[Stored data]
==============================

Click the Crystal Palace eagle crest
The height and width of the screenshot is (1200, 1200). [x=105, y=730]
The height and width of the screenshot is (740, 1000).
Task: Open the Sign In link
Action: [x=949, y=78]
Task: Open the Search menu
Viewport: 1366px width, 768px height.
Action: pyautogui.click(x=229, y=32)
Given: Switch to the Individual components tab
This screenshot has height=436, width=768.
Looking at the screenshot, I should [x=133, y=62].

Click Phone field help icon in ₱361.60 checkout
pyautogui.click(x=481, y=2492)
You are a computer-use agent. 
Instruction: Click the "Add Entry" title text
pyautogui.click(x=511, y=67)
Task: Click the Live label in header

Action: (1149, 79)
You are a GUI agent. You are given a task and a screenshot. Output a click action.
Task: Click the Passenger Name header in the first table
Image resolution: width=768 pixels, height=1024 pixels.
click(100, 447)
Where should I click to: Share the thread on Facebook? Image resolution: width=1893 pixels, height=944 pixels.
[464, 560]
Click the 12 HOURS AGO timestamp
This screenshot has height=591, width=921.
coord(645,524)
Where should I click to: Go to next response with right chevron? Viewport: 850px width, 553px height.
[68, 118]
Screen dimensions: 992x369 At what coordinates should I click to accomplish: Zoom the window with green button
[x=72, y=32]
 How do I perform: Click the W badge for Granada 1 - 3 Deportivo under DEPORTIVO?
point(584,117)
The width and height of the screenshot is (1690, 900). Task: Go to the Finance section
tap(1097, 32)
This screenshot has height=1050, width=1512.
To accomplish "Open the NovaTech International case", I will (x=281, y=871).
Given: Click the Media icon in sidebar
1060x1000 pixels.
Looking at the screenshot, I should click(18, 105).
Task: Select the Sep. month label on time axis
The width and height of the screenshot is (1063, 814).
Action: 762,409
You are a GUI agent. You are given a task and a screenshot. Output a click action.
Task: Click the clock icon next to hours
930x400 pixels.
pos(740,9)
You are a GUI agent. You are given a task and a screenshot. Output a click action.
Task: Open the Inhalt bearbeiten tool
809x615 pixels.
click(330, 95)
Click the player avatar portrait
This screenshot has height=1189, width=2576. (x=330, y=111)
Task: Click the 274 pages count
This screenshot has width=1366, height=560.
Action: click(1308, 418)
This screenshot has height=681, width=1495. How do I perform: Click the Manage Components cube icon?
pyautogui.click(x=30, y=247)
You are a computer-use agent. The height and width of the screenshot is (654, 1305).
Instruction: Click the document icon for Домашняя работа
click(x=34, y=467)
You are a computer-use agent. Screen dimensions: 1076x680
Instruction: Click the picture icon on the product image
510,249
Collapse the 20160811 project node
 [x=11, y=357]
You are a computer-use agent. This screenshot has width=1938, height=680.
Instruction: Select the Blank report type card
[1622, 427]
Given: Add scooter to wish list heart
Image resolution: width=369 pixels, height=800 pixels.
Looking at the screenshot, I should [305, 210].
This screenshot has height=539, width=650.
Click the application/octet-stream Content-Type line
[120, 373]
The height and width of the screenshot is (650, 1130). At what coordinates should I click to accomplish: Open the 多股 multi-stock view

==============================

Try it: Repeat every record above exactly as it appears.

Answer section:
Click the Crystal Palace eagle crest
The height and width of the screenshot is (1200, 1200). [x=105, y=730]
The height and width of the screenshot is (740, 1000).
Task: Open the Sign In link
Action: [x=949, y=78]
Task: Open the Search menu
Viewport: 1366px width, 768px height.
Action: pyautogui.click(x=229, y=32)
Given: Switch to the Individual components tab
This screenshot has height=436, width=768.
Looking at the screenshot, I should [x=133, y=62].

Click Phone field help icon in ₱361.60 checkout
pyautogui.click(x=481, y=2492)
You are a computer-use agent. 
Instruction: Click the "Add Entry" title text
pyautogui.click(x=511, y=67)
Task: Click the Live label in header

Action: (1149, 79)
You are a GUI agent. You are given a task and a screenshot. Output a click action.
Task: Click the Passenger Name header in the first table
Image resolution: width=768 pixels, height=1024 pixels.
click(100, 447)
Where should I click to: Share the thread on Facebook? Image resolution: width=1893 pixels, height=944 pixels.
[464, 560]
Click the 12 HOURS AGO timestamp
This screenshot has height=591, width=921.
coord(645,524)
Where should I click to: Go to next response with right chevron? Viewport: 850px width, 553px height.
[68, 118]
Screen dimensions: 992x369 At what coordinates should I click to accomplish: Zoom the window with green button
[x=72, y=32]
 How do I perform: Click the W badge for Granada 1 - 3 Deportivo under DEPORTIVO?
point(584,117)
The width and height of the screenshot is (1690, 900). Task: Go to the Finance section
tap(1097, 32)
This screenshot has height=1050, width=1512.
To accomplish "Open the NovaTech International case", I will (x=281, y=871).
Given: Click the Media icon in sidebar
1060x1000 pixels.
Looking at the screenshot, I should click(18, 105).
Task: Select the Sep. month label on time axis
The width and height of the screenshot is (1063, 814).
Action: 762,409
You are a GUI agent. You are given a task and a screenshot. Output a click action.
Task: Click the clock icon next to hours
930x400 pixels.
pos(740,9)
You are a GUI agent. You are given a task and a screenshot. Output a click action.
Task: Open the Inhalt bearbeiten tool
809x615 pixels.
click(330, 95)
Click the player avatar portrait
This screenshot has height=1189, width=2576. (x=330, y=111)
Task: Click the 274 pages count
This screenshot has width=1366, height=560.
Action: click(1308, 418)
This screenshot has height=681, width=1495. How do I perform: Click the Manage Components cube icon?
pyautogui.click(x=30, y=247)
You are a computer-use agent. The height and width of the screenshot is (654, 1305).
Instruction: Click the document icon for Домашняя работа
click(x=34, y=467)
You are a computer-use agent. Screen dimensions: 1076x680
Instruction: Click the picture icon on the product image
510,249
Collapse the 20160811 project node
 [x=11, y=357]
You are a computer-use agent. This screenshot has width=1938, height=680.
Instruction: Select the Blank report type card
[1622, 427]
Given: Add scooter to wish list heart
Image resolution: width=369 pixels, height=800 pixels.
Looking at the screenshot, I should [305, 210].
This screenshot has height=539, width=650.
Click the application/octet-stream Content-Type line
[120, 373]
The height and width of the screenshot is (650, 1130). At what coordinates should I click to accomplish: Open the 多股 multi-stock view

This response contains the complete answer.